For many live as enemies of the cross of Christ; I have often told you of them, and now I tell you even with tears. [Phil 3:18]

In these letters of Paul from the 50s of the first century, we observe a consolidation of the "cross" as a key metaphor for Paul's understanding of Jesus, his self-understanding, and his way of capturing the very heart of the Christian gospel. It was all about the cross. So far as we can tell, Paul had no interest in—and perhaps no knowledge about—the historical Jesus, his typical actions, his core teachings, his use of parables, etc.

Finally, in the letter to the Romans, we find a more complex and considered set of statements about the death of Jesus, and specifically about the cross:

... but for ours also. It will be reckoned to us who believe in him who raised Jesus our Lord from the dead, who was handed over to death for our trespasses and was raised for our justification. [Rom 4:24–25]

For while we were still weak, at the right time Christ died for the ungodly. Indeed, rarely will anyone die for a righteous person—though perhaps for a good person someone might actually dare to die. But God proves his love for us in that while we still were sinners Christ died for us. Much more surely then, now that we have been justified by his blood, will we be saved through him from the wrath of God. For if while we were enemies, we were reconciled to God through the death of his Son, much more surely, having been reconciled, will we be saved by his life. ... Therefore, just as sin came into the world through one man, and death came through sin, and so death spread to all because all have sinned—sin was indeed in the world before the law, but sin is not reckoned when there is no law. Yet death exercised dominion from Adam to Moses, even over those whose sins were not like the transgression of Adam, who is a type of the one who was to come. … If, because of the one man’s trespass, death exercised dominion through that one, much more surely will those who receive the abundance of grace and the free gift of righteousness exercise dominion in life through the one man, Jesus Christ. [Rom 5:6–10, 12-16, 17]

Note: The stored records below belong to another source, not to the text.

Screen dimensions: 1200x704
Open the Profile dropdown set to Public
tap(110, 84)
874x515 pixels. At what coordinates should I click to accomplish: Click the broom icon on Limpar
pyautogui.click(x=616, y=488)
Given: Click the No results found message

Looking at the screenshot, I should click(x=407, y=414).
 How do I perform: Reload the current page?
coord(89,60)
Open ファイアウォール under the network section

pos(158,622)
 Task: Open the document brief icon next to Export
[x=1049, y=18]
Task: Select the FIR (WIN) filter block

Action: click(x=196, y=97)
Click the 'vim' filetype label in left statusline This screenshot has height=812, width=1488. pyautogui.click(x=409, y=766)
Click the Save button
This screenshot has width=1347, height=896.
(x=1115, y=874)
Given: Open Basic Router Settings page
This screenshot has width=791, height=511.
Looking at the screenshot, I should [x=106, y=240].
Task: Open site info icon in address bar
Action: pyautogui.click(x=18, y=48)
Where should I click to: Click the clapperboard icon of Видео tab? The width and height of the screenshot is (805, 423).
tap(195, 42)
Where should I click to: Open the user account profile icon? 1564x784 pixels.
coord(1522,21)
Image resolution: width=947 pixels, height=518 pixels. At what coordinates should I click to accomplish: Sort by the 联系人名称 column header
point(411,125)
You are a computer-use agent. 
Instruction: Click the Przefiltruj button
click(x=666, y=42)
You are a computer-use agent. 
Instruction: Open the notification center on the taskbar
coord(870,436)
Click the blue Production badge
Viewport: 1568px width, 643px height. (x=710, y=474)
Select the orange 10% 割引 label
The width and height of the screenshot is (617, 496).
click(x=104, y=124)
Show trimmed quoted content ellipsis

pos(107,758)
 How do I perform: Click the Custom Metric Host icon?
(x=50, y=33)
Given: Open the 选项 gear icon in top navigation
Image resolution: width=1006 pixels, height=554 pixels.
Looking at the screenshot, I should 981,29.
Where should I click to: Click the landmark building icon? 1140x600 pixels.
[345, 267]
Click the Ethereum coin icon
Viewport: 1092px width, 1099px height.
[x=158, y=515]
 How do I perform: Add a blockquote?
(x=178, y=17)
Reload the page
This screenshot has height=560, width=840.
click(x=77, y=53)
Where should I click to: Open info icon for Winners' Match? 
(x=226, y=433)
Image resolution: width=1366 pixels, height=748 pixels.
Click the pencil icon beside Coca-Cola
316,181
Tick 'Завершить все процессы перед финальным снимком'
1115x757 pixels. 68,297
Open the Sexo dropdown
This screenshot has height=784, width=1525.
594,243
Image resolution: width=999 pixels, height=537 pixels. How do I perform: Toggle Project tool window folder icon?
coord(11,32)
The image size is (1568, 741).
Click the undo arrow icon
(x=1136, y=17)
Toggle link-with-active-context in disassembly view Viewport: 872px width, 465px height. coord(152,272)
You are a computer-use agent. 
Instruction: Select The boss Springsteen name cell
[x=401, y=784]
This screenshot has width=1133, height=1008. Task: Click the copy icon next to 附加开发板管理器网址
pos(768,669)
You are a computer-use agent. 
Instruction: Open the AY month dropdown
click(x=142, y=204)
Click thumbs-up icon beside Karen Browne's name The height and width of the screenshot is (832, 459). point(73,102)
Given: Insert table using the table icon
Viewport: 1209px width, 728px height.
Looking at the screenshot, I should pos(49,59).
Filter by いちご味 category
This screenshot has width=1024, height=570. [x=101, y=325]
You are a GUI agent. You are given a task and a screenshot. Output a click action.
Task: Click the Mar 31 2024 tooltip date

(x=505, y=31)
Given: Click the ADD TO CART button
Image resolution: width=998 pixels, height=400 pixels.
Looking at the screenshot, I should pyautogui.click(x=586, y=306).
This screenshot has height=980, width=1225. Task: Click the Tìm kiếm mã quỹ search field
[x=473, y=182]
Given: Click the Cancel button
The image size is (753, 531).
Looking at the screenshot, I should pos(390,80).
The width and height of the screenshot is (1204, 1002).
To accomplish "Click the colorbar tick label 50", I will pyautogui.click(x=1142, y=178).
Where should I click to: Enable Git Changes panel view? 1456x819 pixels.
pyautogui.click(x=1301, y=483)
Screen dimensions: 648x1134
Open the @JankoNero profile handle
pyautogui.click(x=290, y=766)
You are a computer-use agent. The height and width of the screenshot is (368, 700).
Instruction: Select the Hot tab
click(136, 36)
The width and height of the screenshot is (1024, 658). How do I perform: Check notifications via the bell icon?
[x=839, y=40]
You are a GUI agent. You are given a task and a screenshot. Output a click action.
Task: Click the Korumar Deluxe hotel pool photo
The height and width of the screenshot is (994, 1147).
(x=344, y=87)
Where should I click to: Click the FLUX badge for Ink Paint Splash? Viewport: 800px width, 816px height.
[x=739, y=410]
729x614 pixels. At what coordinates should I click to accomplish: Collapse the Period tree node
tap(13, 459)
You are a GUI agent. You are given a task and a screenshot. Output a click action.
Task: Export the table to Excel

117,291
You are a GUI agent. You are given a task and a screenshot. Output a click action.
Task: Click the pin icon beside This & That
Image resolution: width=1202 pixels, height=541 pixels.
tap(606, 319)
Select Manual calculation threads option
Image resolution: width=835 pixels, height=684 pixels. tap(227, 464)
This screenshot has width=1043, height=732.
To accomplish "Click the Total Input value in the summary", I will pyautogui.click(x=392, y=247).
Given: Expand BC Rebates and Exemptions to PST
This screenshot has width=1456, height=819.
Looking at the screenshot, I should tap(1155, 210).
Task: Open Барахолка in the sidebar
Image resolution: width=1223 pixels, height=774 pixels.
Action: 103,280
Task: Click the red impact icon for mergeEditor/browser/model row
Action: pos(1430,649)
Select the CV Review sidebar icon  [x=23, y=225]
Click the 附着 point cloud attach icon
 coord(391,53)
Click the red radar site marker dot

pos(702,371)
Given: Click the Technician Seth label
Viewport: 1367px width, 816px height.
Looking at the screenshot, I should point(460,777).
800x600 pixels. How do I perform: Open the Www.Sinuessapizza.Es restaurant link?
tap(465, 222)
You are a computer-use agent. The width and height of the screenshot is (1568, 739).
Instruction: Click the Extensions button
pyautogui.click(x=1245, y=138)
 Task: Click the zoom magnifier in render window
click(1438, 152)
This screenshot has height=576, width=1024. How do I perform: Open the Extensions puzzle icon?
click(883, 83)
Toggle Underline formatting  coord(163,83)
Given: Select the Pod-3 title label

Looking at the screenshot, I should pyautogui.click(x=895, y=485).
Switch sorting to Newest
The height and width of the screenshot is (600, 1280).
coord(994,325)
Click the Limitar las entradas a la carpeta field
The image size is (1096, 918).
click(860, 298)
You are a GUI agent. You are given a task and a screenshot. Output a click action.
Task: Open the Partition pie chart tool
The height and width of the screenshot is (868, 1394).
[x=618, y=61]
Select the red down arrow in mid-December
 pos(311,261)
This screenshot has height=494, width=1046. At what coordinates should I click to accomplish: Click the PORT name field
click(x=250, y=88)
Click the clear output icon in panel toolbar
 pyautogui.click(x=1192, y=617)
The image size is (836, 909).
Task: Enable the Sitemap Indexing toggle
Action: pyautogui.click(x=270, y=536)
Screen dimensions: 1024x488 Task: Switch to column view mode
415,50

Do you not know that all of us who have been baptized into Christ Jesus were baptized into his death? Therefore we have been buried with him by baptism into death, so that, just as Christ was raised from the dead by the glory of the Father, so we too might walk in newness of life. For if we have been united with him in a death like his, we will certainly be united with him in a resurrection like his. We know that our old self was crucified with him so that the body of sin might be destroyed, and we might no longer be enslaved to sin. [Rom 6:3–6]

We know that Christ, being raised from the dead, will never die again;

death no longer has dominion over him.

The death he died, he died to sin, once for all;

but the life he lives, he lives to God. [Rom 6:9–10]

Over the space of less than twenty years, and across a handful of letters to early Christian communities, we can trace the development of Paul's thinking about the death of Jesus on the cross. For Paul, it seems the means of death (crucifixion) was an integral part of the meaning of Jesus' death. It is not simply that Jesus had been killed, but that he had been crucified. This counter-cultural and confronting historical event was reclaimed and transformed. Rather than being a shameful and embarrassing episode, it became a defining moment in the Christ story. All other reality was cast in question by this event, understood as an act of faithfulness to God by Jesus (rather than as something imposed on Jesus by God).